Payton turned, walking slowing to the lounge by the hearth. As she pivoted back toward him and sat, her cream skirts flared around her legs. It was difficult to ever envision her in the simple, everyday attire of a governess again. She was every inch the lady: poised, graceful, and stunning.

“I envied your connection with my children.” Damon sat in the chair across from her, knowing he should give her space—the opportunity to listen without having him so near.

“After—after—” He couldn’t repeat the words.

Sarah and her memory shouldn’t be a part of his attraction to Payton, yet they were unequivocally intertwined.

There was no future for him—or for them—without his past. “After I lost Sarah, I was resigned to exist as the lost soul I’ve been all these years.

Eating, sleeping, breathing…but not living.

I feared she’d taken the best part of me with her. ”

Payton’s stare moved from her clenched hands back to his face. Damon expected to see hesitation, discomfort, or possibly irritation in her eyes, but what shone back at him was something akin to compassion.
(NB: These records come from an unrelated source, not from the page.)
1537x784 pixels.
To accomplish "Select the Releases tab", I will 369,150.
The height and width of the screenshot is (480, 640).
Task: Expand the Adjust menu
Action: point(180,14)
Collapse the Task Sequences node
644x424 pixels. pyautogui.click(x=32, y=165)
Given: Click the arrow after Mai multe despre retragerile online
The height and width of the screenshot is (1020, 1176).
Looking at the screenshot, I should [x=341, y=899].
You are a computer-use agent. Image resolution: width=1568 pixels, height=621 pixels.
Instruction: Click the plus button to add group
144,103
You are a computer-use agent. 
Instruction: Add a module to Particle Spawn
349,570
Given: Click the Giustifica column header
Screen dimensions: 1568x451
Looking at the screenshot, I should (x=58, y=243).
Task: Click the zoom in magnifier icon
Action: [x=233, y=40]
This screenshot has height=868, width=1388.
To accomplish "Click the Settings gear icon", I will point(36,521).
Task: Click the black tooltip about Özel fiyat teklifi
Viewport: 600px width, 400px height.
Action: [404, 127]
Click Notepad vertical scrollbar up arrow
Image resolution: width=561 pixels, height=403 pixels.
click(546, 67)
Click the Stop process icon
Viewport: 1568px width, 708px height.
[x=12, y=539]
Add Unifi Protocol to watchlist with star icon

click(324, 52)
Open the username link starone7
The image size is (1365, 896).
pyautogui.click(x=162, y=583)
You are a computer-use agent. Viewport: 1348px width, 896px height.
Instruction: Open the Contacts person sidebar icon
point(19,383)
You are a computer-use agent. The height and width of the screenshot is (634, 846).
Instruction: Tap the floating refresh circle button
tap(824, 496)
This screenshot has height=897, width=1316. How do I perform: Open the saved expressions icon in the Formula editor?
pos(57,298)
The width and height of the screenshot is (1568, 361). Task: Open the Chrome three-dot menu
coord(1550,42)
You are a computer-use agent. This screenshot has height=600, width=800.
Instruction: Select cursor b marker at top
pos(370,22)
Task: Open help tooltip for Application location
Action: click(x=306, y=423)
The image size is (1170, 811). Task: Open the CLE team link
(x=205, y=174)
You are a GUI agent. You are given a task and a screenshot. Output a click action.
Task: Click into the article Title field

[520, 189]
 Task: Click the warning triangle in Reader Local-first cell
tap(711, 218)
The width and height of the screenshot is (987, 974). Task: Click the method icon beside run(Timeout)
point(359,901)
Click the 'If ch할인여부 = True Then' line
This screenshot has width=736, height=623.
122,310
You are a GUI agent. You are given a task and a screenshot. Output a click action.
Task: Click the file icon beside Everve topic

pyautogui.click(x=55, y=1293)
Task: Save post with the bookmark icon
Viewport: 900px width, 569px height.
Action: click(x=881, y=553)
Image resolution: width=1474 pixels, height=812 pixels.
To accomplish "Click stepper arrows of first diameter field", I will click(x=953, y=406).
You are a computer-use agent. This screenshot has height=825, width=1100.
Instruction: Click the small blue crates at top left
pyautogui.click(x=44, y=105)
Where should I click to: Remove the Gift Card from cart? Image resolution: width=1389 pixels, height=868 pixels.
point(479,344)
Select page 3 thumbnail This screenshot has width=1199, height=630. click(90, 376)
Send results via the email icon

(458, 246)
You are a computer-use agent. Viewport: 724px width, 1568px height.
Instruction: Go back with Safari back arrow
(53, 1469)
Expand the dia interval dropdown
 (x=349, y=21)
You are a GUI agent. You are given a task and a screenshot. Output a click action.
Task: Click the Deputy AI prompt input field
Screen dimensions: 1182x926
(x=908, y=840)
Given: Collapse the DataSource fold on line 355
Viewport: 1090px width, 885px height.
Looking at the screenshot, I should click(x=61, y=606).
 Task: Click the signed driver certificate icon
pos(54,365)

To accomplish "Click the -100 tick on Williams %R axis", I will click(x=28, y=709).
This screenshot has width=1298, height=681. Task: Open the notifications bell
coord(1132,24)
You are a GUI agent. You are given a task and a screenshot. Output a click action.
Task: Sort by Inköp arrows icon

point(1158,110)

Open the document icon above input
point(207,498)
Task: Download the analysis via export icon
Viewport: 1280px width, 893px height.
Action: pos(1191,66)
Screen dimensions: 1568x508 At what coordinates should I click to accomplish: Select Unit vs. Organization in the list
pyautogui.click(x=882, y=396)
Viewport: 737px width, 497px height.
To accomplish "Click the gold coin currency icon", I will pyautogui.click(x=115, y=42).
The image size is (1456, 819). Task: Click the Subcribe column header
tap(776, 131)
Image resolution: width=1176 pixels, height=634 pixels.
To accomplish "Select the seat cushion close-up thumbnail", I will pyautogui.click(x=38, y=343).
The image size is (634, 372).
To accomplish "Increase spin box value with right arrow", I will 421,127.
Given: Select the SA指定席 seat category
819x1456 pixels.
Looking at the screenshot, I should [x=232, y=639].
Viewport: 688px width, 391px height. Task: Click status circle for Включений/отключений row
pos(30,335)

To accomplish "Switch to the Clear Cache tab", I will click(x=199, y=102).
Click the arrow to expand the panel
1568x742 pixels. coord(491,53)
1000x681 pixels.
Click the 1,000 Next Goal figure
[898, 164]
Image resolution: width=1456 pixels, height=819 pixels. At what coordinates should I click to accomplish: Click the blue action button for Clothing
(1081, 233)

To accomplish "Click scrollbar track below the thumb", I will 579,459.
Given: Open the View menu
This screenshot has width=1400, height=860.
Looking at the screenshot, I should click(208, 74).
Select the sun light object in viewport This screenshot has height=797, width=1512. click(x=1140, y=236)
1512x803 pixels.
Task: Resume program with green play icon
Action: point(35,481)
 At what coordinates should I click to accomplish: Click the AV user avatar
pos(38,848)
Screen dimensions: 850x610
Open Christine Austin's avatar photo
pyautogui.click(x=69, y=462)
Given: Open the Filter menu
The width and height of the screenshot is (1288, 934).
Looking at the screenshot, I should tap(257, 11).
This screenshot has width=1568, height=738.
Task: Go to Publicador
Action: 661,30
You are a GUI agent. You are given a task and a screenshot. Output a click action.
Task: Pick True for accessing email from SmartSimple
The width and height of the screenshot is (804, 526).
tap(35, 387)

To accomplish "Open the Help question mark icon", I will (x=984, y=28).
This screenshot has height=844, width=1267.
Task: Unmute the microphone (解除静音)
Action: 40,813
Could this woman understand all he was struggling to grasp?

“The best part of you, the two best parts of you are sleeping upstairs,” she whispered. “The best parts of you came in search of me long after they should have been safely in bed.”

“Mayhap they know me better than I can ever hope to know myself.” Damon massaged the back of his neck.

“What I am attempting to explain, though I’m making little progress, is that it wasn’t your relationship with my children I coveted.

It was the way they embraced you. And you, them.

It was as if the three of you were a family.

A family I wasn’t part of…and I’ve greatly missed being part of such a unit. ”

“Family is very important, Damon.” She leaned forward toward him. “When all is gone, family is left. I am uncertain what I would’ve done without my siblings after my mother passed away. I can only imagine the pain of losing your wife.”

“Family?” he muttered, an unmistakable question in his tone.

“After Sarah, I had my children and my sister. Joy and Abram were young, I should have been there to comfort them, but I could think of nothing comforting to offer. My sister thought that moving on, marrying again, and returning to societal life would make me whole again. Was she right?”

He held Payton’s pitying stare. He hadn’t anyone but himself to blame for being reduced to needing someone so much he accepted their pity.

“Partly, I think yes, and in so many ways, no.”

“Have I failed everyone?” Damon asked. He couldn’t move past the fact that he’d failed his children, displeased his sister, and betrayed Sarah’s memory.

The determination to push everyone who depended on him away had been overpowering for so many years, he wasn’t sure how to let it go, to even begin to allow his children back into his life.

They were his children, yet they’d attached themselves so readily to Payton, a stranger, not many weeks before.

Could he blame them? He longed for Payton to remain in his life, as well.

Would he go to the lengths Joy and Abram had to keep her?